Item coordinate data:
:::
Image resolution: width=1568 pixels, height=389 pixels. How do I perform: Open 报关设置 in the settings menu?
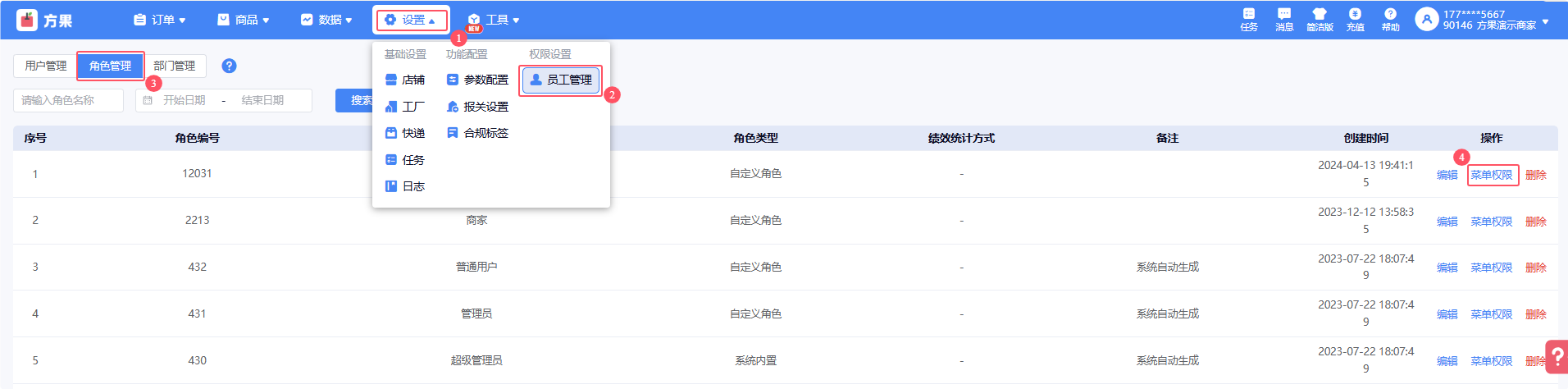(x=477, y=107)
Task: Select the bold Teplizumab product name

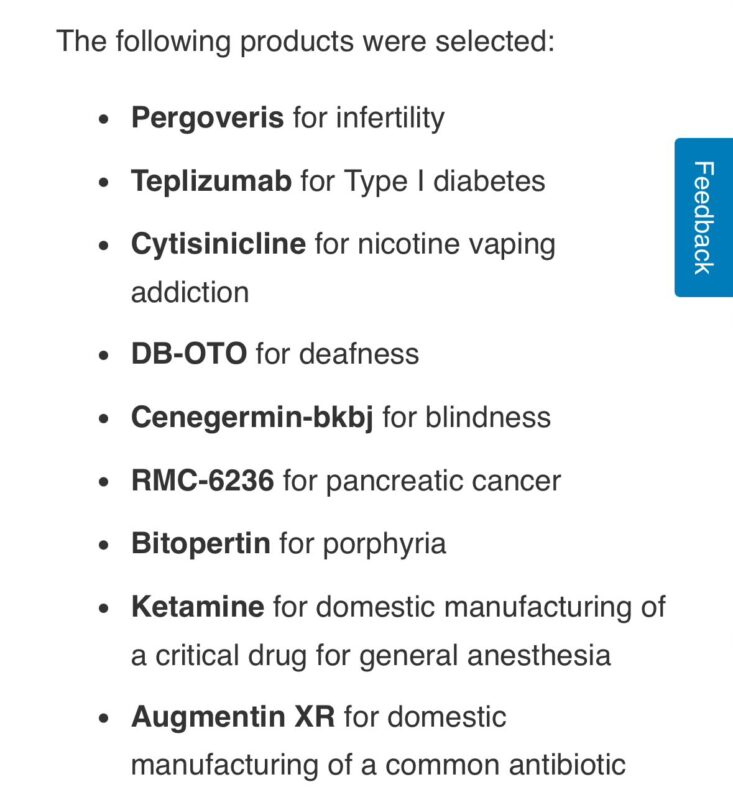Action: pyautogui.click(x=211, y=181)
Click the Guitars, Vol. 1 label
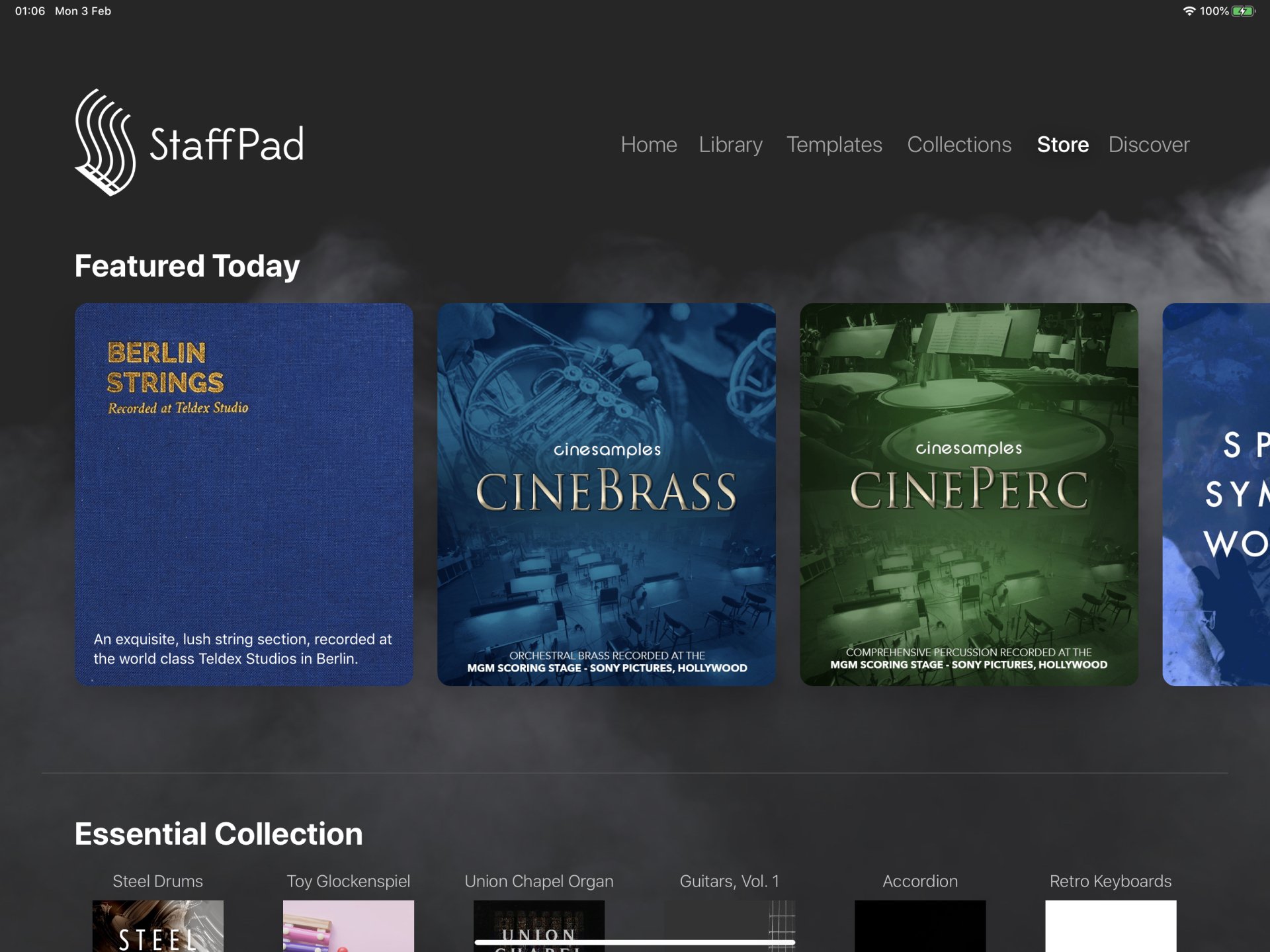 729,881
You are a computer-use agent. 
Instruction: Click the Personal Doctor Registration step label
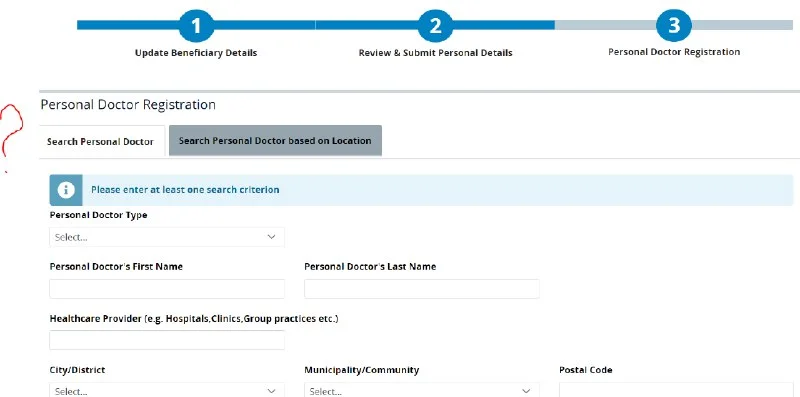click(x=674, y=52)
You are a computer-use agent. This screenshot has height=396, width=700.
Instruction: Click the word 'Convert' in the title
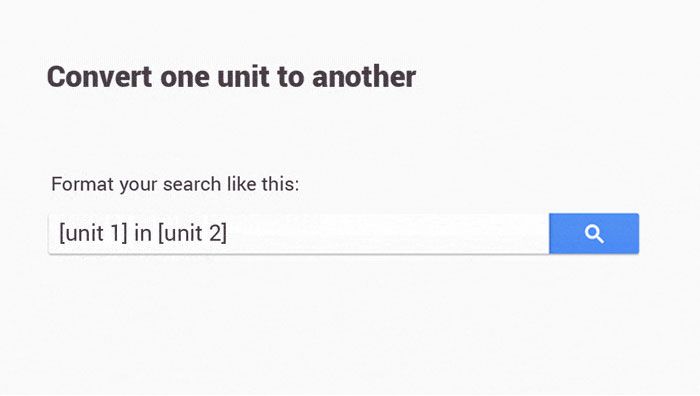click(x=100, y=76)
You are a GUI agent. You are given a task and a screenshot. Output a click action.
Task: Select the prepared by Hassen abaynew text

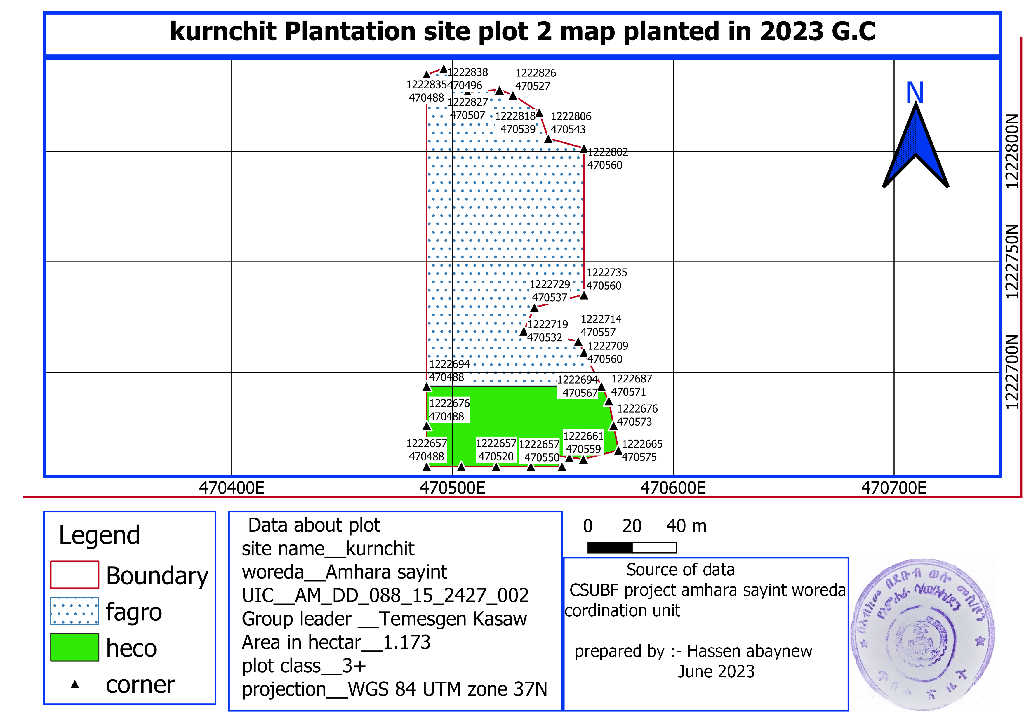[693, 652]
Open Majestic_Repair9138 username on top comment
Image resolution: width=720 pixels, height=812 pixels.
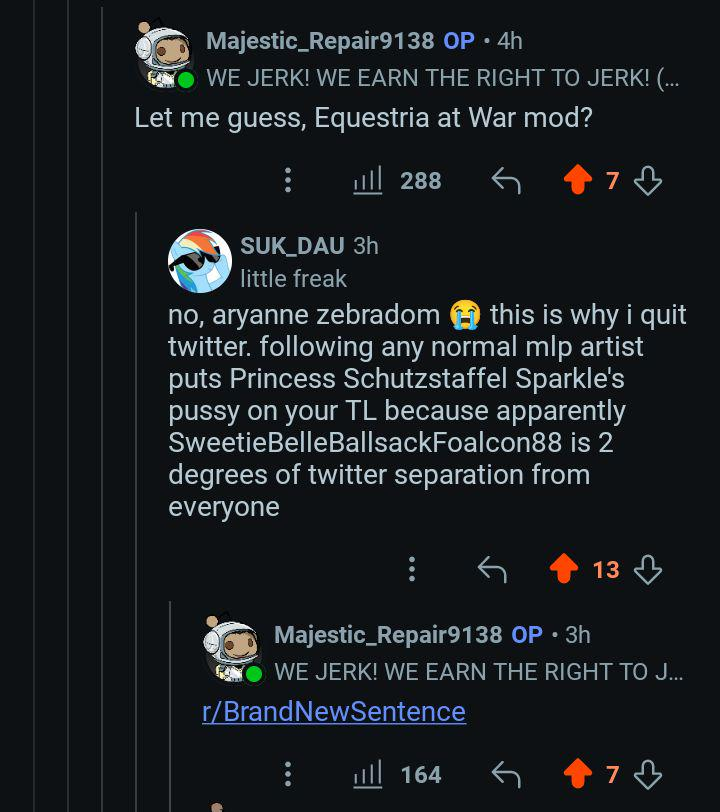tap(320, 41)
:::
What is asked:
Convert the listing above into a JSON list of strings, with one string for each line and blank lines omitted. Exclude the pictures from the output.

Reply to the task:
[
  "Image resolution: width=1568 pixels, height=389 pixels. How do I perform: Open 报关设置 in the settings menu?",
  "(x=477, y=107)",
  "Task: Select the bold Teplizumab product name",
  "Action: pyautogui.click(x=211, y=181)",
  "Click the Guitars, Vol. 1 label",
  " 729,881",
  "You are a computer-use agent. ",
  "Instruction: Click the Personal Doctor Registration step label",
  "click(x=674, y=52)",
  "You are a computer-use agent. This screenshot has height=396, width=700.",
  "Instruction: Click the word 'Convert' in the title",
  "click(x=100, y=76)",
  "You are a GUI agent. You are given a task and a screenshot. Output a click action.",
  "Task: Select the prepared by Hassen abaynew text",
  "[693, 652]",
  "Open Majestic_Repair9138 username on top comment",
  "Image resolution: width=720 pixels, height=812 pixels.",
  "tap(320, 41)"
]